* WORK INSTRUCTIONS *
Copy the material from the line containing "Click the 8 weeks column header" through the line containing "coord(1144,92)", both included, and reproduce those lines verbatim with the pictures omitted.

* EXCERPTED DATA *
====
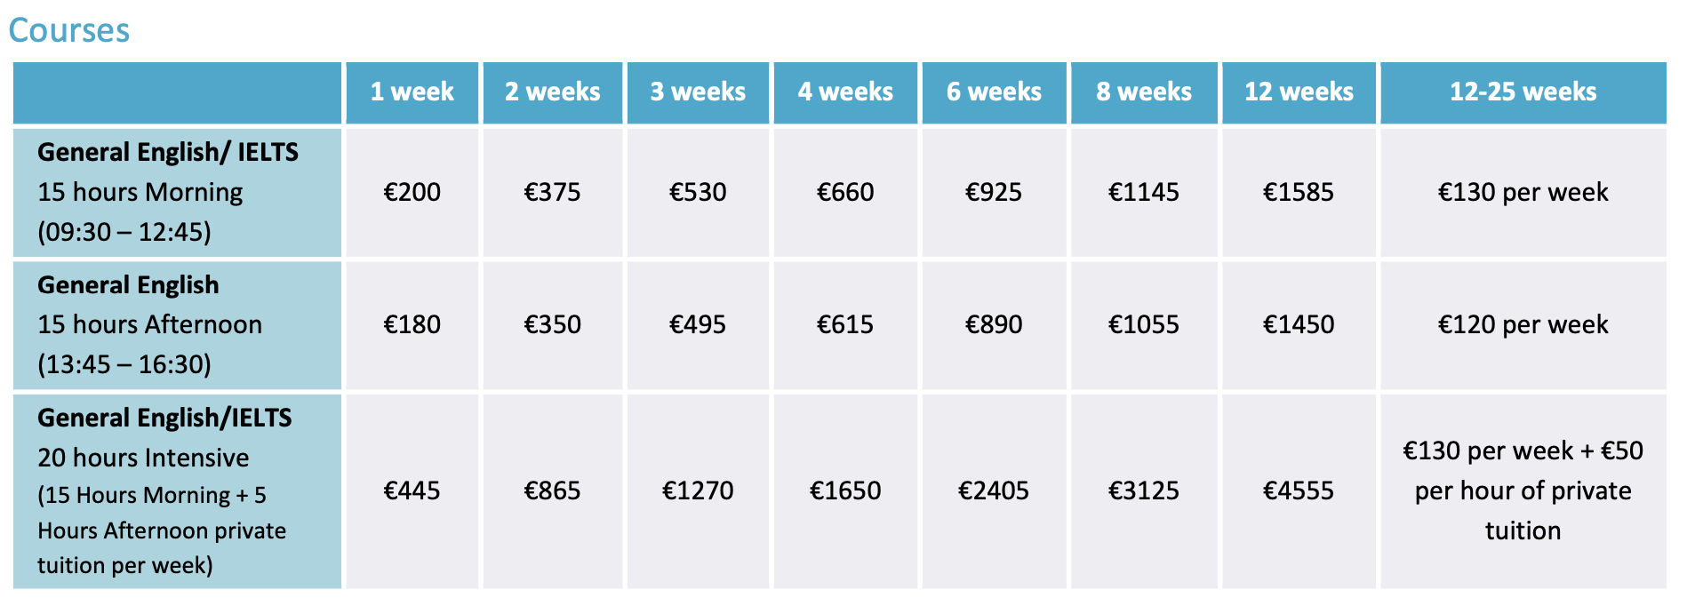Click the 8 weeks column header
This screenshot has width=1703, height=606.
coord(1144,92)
====
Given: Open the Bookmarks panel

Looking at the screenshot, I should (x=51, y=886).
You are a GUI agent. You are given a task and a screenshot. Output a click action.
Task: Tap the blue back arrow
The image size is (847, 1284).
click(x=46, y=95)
====
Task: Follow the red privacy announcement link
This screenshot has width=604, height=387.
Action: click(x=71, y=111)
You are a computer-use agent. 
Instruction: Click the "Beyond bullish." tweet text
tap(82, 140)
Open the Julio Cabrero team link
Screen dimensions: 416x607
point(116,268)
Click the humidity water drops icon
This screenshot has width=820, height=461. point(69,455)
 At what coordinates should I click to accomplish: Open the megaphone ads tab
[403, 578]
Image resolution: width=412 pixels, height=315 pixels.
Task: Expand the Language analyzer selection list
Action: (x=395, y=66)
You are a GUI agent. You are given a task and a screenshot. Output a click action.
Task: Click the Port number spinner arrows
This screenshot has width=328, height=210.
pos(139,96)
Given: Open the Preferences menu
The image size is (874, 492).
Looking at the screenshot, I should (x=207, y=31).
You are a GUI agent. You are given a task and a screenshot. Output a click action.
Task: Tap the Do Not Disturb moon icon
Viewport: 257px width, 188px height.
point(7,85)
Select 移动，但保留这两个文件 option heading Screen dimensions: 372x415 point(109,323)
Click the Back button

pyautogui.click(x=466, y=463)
====
* ANSWER TO THE TASK *
Click the 8 weeks column header
This screenshot has width=1703, height=606.
coord(1144,92)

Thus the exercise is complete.